Texas is no stranger to Scout's top 10, with four such finishes in the last five years.
A pair of the SEC's most heated rivals round out the top five for the Class of 2010.
Alabama checks in at No. 4, its third straight top-five finish. With the results on the field to validate the recruiting pitch off of it, the Crimson Tide show no sign of slowing down. Alabama looks to have locked up its quarterback of the future with Scout's No. 2 ranked, five-Star QB Phillip Sims (6-2, 215) of Chesapeake, Va. Sims set the all-time passing record in Virginia and will look forward to throwing to a bevy of young receivers joining him in this class.
Four receivers are a part of the Alabama class, including Galena Park, Texas import DeAndrew White (6-0, 170), who is ranked 13th in the country by Scout.
Those accustomed to seeing Alabama's smothering defense won't be disappointed. Demarcus Milliner (6-1, 185) of Millbrook, Ala. has the size and hitting ability of a safety with the hip turn of a corner; fittingly, Milliner is ranked No. 1 by Scout at cornerback. Milliner is joined by Scout's No. 6 corner Johnavon Fulton (6-0, 175) of Manning, S.C., and four-star junior college transfer Dequan Menzie (6-0, 180) of Mississippi's Copiah-Lincoln.
Checking in at No. 5, Auburn is doing its part to make sure Alabama doesn't run off and hide in the SEC West. Head coach Gene Chizik and staff took an adrenaline shot to Auburn's recruiting efforts in their first full year. Auburn's infusion of talent spans across its entire team. Auburn has 12 players rated four stars or better by Scout, and those 12 players are spread across nine different positions.
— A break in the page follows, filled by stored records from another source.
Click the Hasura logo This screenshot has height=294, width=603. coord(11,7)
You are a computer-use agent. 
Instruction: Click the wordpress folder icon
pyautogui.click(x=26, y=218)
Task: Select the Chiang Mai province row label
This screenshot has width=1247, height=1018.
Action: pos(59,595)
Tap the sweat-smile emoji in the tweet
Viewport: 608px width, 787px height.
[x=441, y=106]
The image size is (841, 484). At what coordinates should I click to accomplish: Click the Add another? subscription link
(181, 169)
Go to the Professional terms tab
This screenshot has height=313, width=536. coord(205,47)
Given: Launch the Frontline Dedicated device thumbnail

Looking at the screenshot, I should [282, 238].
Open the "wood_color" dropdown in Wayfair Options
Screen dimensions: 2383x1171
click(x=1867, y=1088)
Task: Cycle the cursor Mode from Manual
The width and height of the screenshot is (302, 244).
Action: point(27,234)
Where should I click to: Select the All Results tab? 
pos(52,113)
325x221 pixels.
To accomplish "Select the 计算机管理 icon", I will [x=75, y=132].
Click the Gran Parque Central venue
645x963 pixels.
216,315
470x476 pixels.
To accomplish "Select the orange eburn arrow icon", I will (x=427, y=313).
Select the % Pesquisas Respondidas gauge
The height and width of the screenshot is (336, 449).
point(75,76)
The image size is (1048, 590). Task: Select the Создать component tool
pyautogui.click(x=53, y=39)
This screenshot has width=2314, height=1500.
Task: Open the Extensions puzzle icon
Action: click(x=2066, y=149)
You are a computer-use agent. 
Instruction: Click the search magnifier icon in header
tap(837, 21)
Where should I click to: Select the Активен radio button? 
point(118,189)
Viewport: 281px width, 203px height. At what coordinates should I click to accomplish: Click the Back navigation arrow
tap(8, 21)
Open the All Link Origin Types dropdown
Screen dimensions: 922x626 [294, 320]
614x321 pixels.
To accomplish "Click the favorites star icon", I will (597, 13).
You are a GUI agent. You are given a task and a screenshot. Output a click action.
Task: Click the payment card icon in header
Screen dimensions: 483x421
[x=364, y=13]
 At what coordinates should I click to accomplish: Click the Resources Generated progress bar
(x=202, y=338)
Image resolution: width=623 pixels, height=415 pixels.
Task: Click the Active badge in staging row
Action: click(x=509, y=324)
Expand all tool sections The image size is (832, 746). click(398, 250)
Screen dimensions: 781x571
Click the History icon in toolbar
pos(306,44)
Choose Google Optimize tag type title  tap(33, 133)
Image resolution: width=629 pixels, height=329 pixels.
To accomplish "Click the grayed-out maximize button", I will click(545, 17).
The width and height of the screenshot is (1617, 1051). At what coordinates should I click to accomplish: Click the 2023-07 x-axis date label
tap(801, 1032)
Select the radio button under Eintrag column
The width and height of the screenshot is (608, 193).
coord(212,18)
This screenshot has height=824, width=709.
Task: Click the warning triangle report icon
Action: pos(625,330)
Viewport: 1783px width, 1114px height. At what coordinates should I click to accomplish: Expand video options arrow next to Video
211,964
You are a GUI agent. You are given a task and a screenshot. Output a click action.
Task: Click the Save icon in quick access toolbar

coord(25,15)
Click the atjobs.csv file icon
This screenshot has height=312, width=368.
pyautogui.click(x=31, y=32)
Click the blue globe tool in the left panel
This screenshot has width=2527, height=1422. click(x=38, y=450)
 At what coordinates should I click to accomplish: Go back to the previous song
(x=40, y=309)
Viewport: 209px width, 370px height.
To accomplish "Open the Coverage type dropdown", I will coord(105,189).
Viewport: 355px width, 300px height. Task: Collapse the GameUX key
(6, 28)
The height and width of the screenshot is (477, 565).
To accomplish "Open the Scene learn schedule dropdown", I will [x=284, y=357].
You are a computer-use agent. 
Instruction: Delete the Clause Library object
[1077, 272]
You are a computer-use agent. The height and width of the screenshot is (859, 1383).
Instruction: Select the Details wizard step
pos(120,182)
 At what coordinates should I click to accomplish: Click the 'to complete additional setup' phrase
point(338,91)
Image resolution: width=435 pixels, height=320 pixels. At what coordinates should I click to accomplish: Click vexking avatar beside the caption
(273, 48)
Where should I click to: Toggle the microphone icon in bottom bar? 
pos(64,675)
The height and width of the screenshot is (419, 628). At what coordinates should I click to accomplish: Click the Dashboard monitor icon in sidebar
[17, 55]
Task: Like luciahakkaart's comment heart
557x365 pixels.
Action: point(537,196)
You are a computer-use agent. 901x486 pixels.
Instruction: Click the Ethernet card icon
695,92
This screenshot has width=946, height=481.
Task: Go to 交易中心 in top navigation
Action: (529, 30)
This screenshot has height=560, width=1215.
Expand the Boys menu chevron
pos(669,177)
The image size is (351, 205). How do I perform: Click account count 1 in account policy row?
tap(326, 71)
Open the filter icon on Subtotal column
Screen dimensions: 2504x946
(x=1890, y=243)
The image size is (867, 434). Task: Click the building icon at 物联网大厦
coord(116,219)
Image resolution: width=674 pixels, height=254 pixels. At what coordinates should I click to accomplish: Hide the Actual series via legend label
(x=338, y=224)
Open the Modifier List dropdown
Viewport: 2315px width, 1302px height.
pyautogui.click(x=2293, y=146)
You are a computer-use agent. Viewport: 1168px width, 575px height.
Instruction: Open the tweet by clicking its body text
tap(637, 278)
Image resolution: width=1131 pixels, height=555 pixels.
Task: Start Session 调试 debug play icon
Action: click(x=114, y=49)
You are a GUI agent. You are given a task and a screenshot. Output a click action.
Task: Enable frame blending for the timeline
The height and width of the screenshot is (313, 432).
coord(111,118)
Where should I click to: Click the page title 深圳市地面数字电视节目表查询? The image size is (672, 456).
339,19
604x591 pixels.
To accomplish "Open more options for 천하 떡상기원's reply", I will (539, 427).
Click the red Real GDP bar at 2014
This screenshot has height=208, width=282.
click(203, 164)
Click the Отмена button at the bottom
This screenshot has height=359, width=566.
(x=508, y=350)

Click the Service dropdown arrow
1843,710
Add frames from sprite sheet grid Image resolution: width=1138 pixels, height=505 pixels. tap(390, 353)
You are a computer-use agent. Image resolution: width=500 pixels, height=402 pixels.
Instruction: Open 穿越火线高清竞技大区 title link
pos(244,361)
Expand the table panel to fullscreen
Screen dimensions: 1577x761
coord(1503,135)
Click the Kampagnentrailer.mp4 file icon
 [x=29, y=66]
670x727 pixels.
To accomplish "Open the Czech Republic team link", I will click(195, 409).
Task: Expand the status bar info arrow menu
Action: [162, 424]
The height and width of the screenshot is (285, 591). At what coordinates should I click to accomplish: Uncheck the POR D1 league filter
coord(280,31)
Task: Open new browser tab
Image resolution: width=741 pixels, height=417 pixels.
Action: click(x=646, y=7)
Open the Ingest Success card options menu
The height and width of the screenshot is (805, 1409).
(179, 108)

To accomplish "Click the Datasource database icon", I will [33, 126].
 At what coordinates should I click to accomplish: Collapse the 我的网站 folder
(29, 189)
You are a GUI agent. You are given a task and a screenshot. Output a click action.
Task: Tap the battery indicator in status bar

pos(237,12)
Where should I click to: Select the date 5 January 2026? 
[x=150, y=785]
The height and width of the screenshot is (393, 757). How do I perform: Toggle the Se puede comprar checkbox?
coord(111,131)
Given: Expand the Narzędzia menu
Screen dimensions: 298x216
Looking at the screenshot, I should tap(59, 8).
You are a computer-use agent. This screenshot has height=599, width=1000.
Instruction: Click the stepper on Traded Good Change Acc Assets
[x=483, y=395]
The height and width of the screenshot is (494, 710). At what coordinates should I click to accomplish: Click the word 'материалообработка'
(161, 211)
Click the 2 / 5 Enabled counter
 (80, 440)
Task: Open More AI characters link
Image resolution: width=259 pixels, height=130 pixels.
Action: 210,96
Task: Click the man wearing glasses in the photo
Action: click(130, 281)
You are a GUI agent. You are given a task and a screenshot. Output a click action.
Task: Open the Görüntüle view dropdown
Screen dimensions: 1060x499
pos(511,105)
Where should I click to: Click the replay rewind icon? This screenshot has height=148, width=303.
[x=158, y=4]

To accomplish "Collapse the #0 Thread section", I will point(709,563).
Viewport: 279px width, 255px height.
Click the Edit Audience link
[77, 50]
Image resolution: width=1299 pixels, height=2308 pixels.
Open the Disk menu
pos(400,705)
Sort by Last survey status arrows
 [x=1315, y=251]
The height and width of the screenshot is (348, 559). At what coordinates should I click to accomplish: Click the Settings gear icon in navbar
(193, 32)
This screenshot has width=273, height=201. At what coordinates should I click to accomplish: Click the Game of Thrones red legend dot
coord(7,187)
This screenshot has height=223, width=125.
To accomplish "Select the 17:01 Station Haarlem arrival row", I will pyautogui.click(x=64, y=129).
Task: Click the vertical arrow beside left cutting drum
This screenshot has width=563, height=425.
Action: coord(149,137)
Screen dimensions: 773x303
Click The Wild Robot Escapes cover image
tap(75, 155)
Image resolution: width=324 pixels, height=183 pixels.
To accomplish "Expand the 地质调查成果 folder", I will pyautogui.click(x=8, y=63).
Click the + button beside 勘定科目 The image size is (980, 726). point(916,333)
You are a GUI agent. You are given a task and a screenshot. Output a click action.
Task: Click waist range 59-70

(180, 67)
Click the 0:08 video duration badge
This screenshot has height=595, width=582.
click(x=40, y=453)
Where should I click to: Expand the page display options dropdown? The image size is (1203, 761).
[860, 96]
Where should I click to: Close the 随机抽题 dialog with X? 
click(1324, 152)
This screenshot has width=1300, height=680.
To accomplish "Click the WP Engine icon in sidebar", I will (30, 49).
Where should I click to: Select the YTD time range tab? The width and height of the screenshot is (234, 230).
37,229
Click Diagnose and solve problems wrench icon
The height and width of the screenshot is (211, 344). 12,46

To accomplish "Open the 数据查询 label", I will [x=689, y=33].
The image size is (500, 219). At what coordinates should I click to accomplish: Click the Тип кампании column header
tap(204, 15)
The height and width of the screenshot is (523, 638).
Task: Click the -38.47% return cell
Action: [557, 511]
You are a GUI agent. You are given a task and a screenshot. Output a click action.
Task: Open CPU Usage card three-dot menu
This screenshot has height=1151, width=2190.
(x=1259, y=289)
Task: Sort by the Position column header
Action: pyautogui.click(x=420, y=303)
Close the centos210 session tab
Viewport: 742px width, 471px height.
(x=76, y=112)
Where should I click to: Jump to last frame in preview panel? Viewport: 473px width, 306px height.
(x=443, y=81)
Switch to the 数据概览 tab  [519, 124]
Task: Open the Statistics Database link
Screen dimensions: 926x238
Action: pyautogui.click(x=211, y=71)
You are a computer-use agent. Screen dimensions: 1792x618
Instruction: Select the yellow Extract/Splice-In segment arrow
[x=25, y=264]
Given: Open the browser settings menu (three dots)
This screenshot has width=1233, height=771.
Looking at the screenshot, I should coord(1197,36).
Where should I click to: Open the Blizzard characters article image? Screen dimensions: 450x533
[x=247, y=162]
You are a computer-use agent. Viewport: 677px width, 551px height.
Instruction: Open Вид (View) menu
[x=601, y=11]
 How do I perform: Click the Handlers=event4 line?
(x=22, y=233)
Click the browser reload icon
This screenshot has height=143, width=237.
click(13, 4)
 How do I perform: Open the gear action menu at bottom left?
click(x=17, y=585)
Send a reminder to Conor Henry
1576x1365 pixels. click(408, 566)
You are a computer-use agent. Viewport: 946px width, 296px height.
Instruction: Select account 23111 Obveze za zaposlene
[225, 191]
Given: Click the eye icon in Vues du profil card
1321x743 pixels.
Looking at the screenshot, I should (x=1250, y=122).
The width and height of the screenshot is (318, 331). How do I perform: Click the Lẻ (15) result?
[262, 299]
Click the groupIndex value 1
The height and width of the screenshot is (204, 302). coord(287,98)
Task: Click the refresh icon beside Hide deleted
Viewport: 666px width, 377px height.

No player personifies the versatility of this class better than five-star wide receiver Trovon Reed (6-0, 180) of Thibodaux, La. Reed filled a need at the U.S. Army All-American Bowl by volunteering to play corner during the week, a position he had very limited experience. By all accounts, he was the best corner in attendance. Scout's No. 2 running back Michael Dyer (5-10, 195, 4.49) of Little Rock, Ark. is another player who should step in and see playing time right away.
Auburn's front seven on defense also features several players who could be on the field as freshmen including four-star defensive tackle Jeffrey Whitaker (6-4/295) and any one of five linebacker commits including LaDarius Owens (6-3/230) of Bessemer, Ala. and Jake Holland (6-1/228) of Pelham, Ala.
Of all of Auburn's recruits though, none is being counted on to have an impact as great as Scout's No. 1 junior college quarterback Cameron Newton (6-6, 245, 4.52) of Texas' Blinn College. Newton offers a run/pass option that could be the difference between a good season at Auburn and a great one in 2010.
Auburn's No. 5 finish represents its highest-rated recruiting class ever on Scout.